Many state leaders who had opposed the law were shocked when it passed by a few thousand votes. They had assumed it would be rejected — although we are not sure why since similar measures had received the backing of voters in the past and there was no real organized opposition.
In fact, if anything was clear going into the vote, it was that Arizonans tended to favor the use of marijuana for medical purposes.
Despite this ongoing support for the idea over the years, a proposal is on the legislative agenda this year to reverse the 2010 vote and repeal the medical marijuana law. Rep. John Kavanagh, R-Fountain Hills, who is sponsoring the measure, says the law is a failure.
He cites a recent study that showed one in nine schoolchildren got marijuana from registered medical marijuana users who are allowed to have 2-1/2 ounces for their medical needs every two weeks. They can either grow their own or get it from a state-authorized facility — although none of those are yet functioning.

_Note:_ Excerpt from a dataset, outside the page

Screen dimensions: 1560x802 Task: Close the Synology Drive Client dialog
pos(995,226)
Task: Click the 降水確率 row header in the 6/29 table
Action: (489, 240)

Actually, we can't yet know if the law is a “failure” because it isn't truly operating yet. And the fact that youths get illegal substances from adults is no surprise. They also get alcohol and prescription drugs from them.
State officials have actually been working hard — a lot harder than in some other states with similar laws — to try to ensure the marijuana goes for legitimate medical purposes. Still, with even the best efforts there will inevitably be some abuse, just as there is with prescription drugs. That does not mean the law is a failure.
Instead of rushing to repeal this voter-supported law, state lawmakers need to give it adequate time to fully function before making a judgment about the need to put it before voters again.